Die “Jugendbegegnung anlässlich der Gedenkstunde des Deutschen Bundestages zum Gedenken an die Opfer des Nationalsozialismus” wird in diesem Jahr auch mit einiger Beiteiligung aus Bad Kreuznach stattfinden: Marc von der naheTV-Jugendredaktion ist einer der rund 80 Teilnehmer, die die Chance haben, sich intensiv mit dem 2. Weltkrieg und dessen Folgen zu beschäftigen.
70 Jahre nach der Wannsee-Konferenz und besonders nach der “braunen Terrorzelle” mahnte auch Bundespräsident Christian Wulff, es sei “wichtig und eine nationale Aufgabe, dass wir die Erinnerung wach halten. Wir dürfen nicht vergessen, dass dieses Unvorstellbare wirklich geschehen ist. Deswegen ist es so notwendig, dass in Deutschland zahlreiche Gedenkstätten auch die nachfolgenden Generationen an das Entsetzliche erinnern, das von unserem Land ausgegangen ist.”

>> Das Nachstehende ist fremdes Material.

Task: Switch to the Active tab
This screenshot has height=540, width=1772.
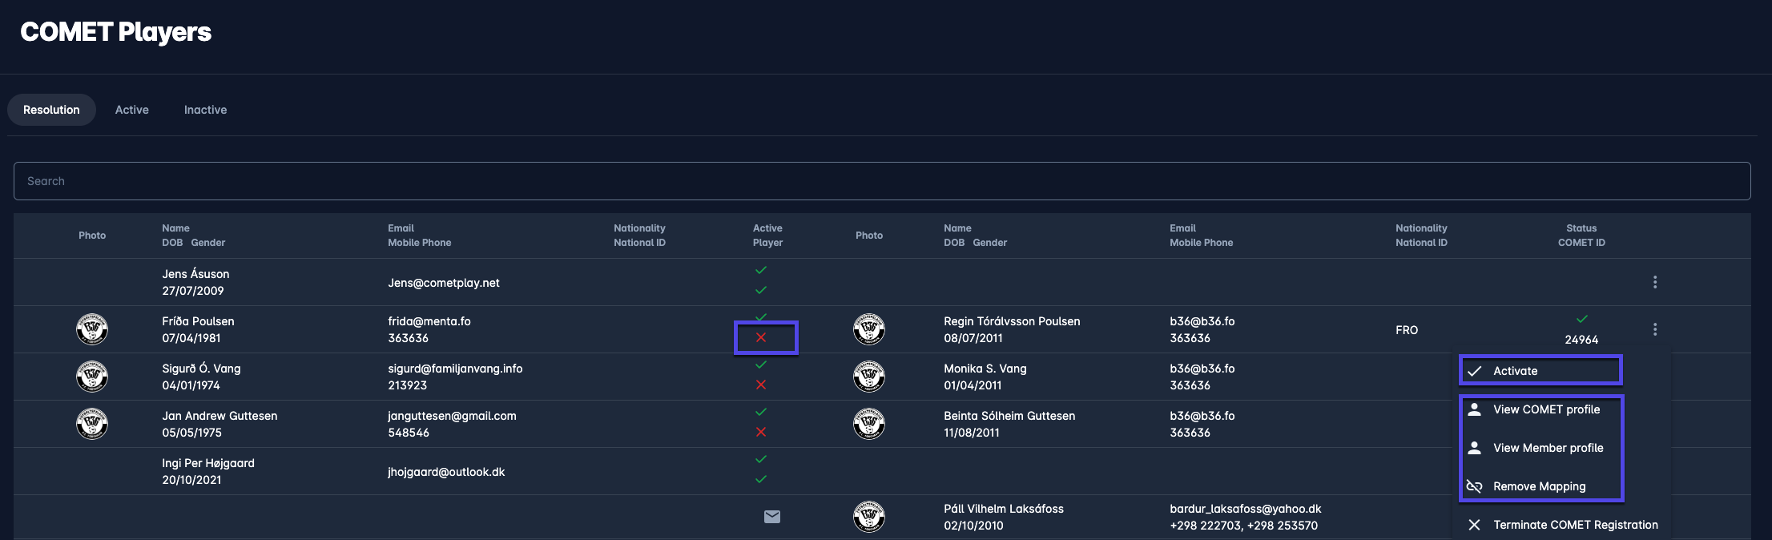Action: tap(131, 110)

Eine dieser Aufgaben wird auch durch diese Jugendbegegnung wahrgenommen. In zahlreichen unterschiedlichen Workshops können die Teilnehmer verschiedene Aspekte und Zusammenhänge des Nationalsozialismus beleuchten.
Bild: Daniel Gast / pixelio.de
Marc berichtet live aus Berlin:
Tag 1, Sonntag, 22. Januar:
Heute stand die Anreise auf dem Programm. Auch erhielten die Teilnehmer ihre Begleitunterlagen, um über das Programm sowie die Hintergründe informiert zu sein. Morgen steht u.a. ein Besuch des Jüdischen Museums auf dem Programm.
Tag 2, Montag,23. Januar
Das jüdische Museum sowie die Synagoge (siehe Bild) sind nur unter großen Sicherheitsvorkehrungen zu betreten. Das lange Anstehen lohnt aber – geschichtliche Hintergründe, aber auch Architektur erweisen sich als beeindruckend. Die Enge eines hohen Turmes zum Beispiel lässt nur ansatzweise erahnen, unter welchem Leid Juden bei ihrer Deportation standen.
Der Abend wurde abgerundet durch eine Filmvorführung des Films Gerdas Schweigen, der ein Gespräch mit einer Zeitzeugin dokumentiert. Fragen an Regisseurin und den Autor konnten direkt im Anschluss im Gespräch geklärt werden.